She stepped on the red paisley material and spotted the footprints. They were muddy. Muddy enough that they’d have to use the carpet cleaner.
She took a couple of steps and knelt by one of the footprints. They weren’t particularly large and had big treads like a hiking boot. The back of her neck prickled, and she stood up swiftly and looked behind her back toward her door. No one was in the hallway. Not a sound. Then she heard movement down on the staircase. Someone was coming up the stairs. She held her breath. Unsure. A bizarre panic taking hold. She took a step back. Another. Stepped in a muddy footprint.
She lifted her foot out of the track. Ick! Right at that moment, Letisha appeared at the top of the stairs, fully dressed and looking composed. She held her phone as well, using it as a flashlight. She stopped when she saw the tracks and Sybil.
“Damn it,” Letisha hissed the words. “Up here, too?” She headed toward Sybil, her mouth a taut line and anger in her eyes. “I got up early because I couldn’t sleep and saw this outside my room. Who did this?”
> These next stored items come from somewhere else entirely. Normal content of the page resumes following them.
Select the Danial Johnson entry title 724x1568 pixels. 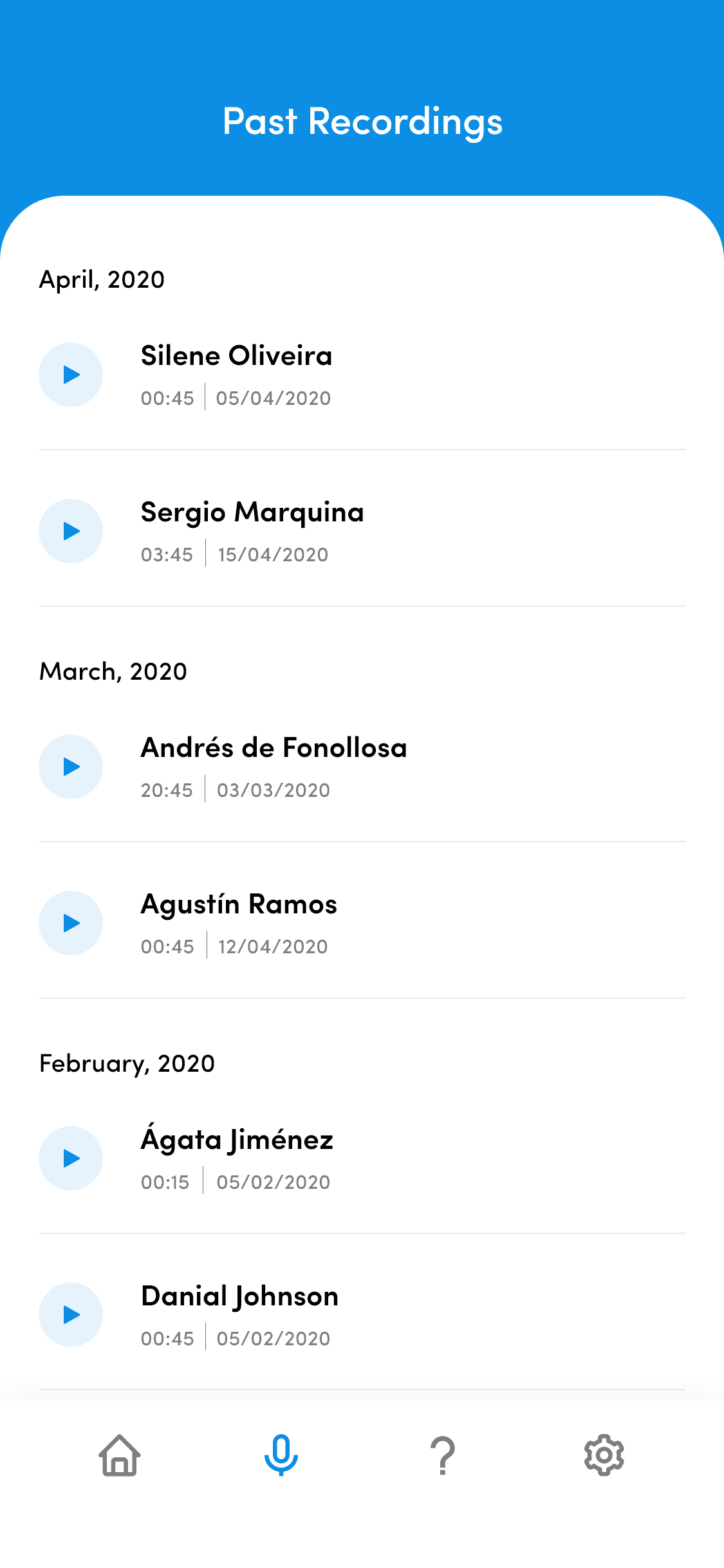239,1297
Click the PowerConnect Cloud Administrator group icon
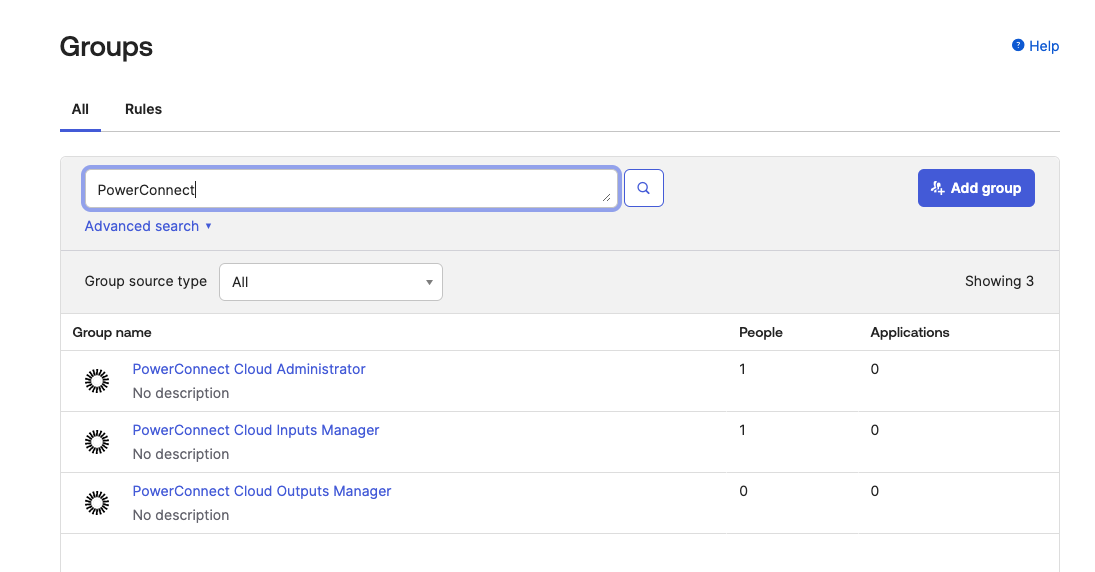The height and width of the screenshot is (572, 1095). [96, 381]
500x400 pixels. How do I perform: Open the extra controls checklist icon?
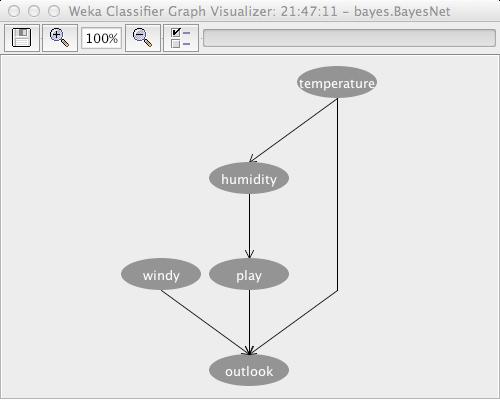pos(181,38)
The accusatory tone in Letisha’s voice took Sybil off guard. That minor part of her triggered by other people’s anger froze up. She couldn’t think of a thing to say as her mind went blank.
Letisha stopped next to Sybil. “Who did this?”
Sybil snapped out of her stupor.
“Damned if I know.” Sybil threw her arms up. “Someone knocked on my door just now and when I opened the door, no one was there.”
Letisha had dressed for cold in a violent pink fleece pullover that contrasted with her dark skin and the blaze in her eyes. Her denim overalls and boots were worn. “You mean they went into a room in this hallway?”
Sybil looked around. “I don’t know how they could’ve. I mean…it took me a moment, so maybe. They’d have to be some sort of world-class sprinter. I would’ve heard a door slam.”
“Someone’s been tracking mud everywhere in the house.” Letisha folded her arms.
Sybil’s mouth dropped open. “No way. Do you think Pauline or Maria did it?”
Letisha sighed. “Well, either they did, we did it sleepwalking, or that intruder we thought was gone is still in the house. In which case, we need to call that sheriff’s deputy. I half wish it was Pauline or Maria because the idea of there being someone else around here…”
Sybil considered all of that for a few seconds. “I don’t think Pauline and Maria did it. And I sure as hell didn’t. I fell into bed early last night and slept like a zombie. What time is it?”
Letisha glanced at her watch. “Seven. I thought you said you were getting up at five?”
Sybil’s heart tripped. “Shit.” Sybil rubbed her face and turned back toward her room. “I could’ve sworn I set my phone to go off at five. God. Look, let me grab a shower, and I’ll be downstairs fast. Where are Maria and Pauline?”
“Don’t know where Maria is. I knocked on her door and she didn’t answer. Pauline is downstairs looking like she wants to kill someone because of the mud.”
“Can’t say I blame her. Can you check on Maria again?”
Letisha turned back the way she’d come. “Sure. Why not?”
Sybil returned to her own room, closed the door and almost walked away. She hesitated. Returned to the door and locked it. She checked her phone. She’d set it to five in the morning.
“Shit.”
She turned the phone off and turned it back on again and hoped that would fix a glitch if there was one.
Flummoxed, she headed to the bathroom. Surely if the alarm rang, and she slept like the dead, she would’ve heard the snooze alarm at some point. Pissed at herself, she went into the bathroom to prepare for what looked like a long day.
* * *
Letisha, Maria, Pauline and Sybil congregated in the Great Hall near the fireplace. Daylight crept through the large windows and even the cloud cover couldn’t keep it all out. They’d turned on the chandelier light and other table lamps nearby.
They looked at the muddy footprints that tracked across the hardwood floor and the huge square area rug in the middle of the room, which extended to the three couches arranged in a square around an enormous square coffee table.
Sybil looked at her employees and her stomach sank. She didn’t need this shit. This uncertainty. This damned weirdness. Her stomach tossed.
“This doesn’t make any sense,” Letisha said, a scowl still on her face.
“That’s for sure,” Maria said.
Pauline crossed her arms, her own frown in place. “Where were you this morning, Maria?”